Violinist Jorja Fleezanis to Perform at Ithaca College

By David Maley, October 28, 2016

Violinist Jorja Fleezanis to Perform at Ithaca College

Violinist Jorja Fleezanis will perform sonatas by Bach, Copland and Ives among other works at Ithaca College on Sunday, Nov. 6. Free and open to the public, the 4 p.m. concert will be held in Hockett Family Recital Hall in the Whalen Center for Music. She will be accompanied on piano by Karl Paulnack, dean of the School of Music.

Fleezanis was concertmaster of the Minnesota Orchestra from 1989 to 2009 — the longest-tenured concertmaster in the orchestra’s history and only the second woman in the U.S. to hold the title of concertmaster in a major orchestra when appointed. Prior to Minnesota, she was associate concertmaster with the San Francisco Symphony for eight years.

A devoted teacher, Fleezanis is currently on the violin faculty of the Jacobs School of Music at Indiana University. She was an adjunct faculty member at the University of Minnesota for many years, and has held teaching and artist roles with a number of other institutions and organizations, including the Round Top International Festival Institute, Music@Menlo Festival, New World Symphony and Interlochen Academy and Summer Camp.

Fleezanis has had a number of works commissioned for her, including by the Minnesota Orchestra with the John Adams Violin Concerto.
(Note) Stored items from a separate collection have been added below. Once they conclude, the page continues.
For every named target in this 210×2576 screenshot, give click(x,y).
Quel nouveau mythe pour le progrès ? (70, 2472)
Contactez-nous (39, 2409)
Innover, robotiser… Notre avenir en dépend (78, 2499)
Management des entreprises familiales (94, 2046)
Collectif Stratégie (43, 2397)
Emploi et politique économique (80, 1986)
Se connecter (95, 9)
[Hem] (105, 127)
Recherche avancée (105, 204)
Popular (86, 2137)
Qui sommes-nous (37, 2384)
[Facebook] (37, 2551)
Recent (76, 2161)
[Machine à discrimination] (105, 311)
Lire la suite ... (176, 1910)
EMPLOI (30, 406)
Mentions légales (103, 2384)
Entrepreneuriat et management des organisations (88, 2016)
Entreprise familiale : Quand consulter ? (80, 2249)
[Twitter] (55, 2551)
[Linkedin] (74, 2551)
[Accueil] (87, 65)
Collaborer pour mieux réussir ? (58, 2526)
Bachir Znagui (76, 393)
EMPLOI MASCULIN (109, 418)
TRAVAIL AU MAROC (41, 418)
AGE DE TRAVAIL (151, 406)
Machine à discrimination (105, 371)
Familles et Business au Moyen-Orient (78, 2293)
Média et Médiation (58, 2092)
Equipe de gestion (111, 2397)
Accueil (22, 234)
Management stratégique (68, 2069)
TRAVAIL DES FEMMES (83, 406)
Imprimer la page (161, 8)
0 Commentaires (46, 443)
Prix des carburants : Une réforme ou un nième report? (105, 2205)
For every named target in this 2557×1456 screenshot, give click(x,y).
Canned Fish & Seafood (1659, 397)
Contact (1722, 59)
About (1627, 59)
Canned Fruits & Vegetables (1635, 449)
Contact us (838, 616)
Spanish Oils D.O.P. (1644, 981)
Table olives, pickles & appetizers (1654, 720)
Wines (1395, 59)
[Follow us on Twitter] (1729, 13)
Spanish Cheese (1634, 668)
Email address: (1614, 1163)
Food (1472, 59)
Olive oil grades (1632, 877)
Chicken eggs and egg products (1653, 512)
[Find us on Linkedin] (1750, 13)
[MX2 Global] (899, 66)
Her recording of the complete violin sonatas of Beethoven with the French fortepianist Cyril Huvé was released in 2003.

Paulnack, who joined the Ithaca College School of Music as dean in 2013, has been hailed by the Boston Globe as “a firecracker of a pianist.” In addition to being a regular recital partner with Fleezanis, he has accompanied vocal and instrumental soloists, chamber groups, orchestras, conductors and opera companies in well over a thousand concerts throughout the world.

The performance is part of the Louis K. Thaler Concert Violinist Series, established at Ithaca College by the Thaler/Howell Foundation in memory of Louis Thaler and to honor his lifelong love of the violin. The impetus for this gift was provided by Louis Thaler’s son Manley and his immediate family.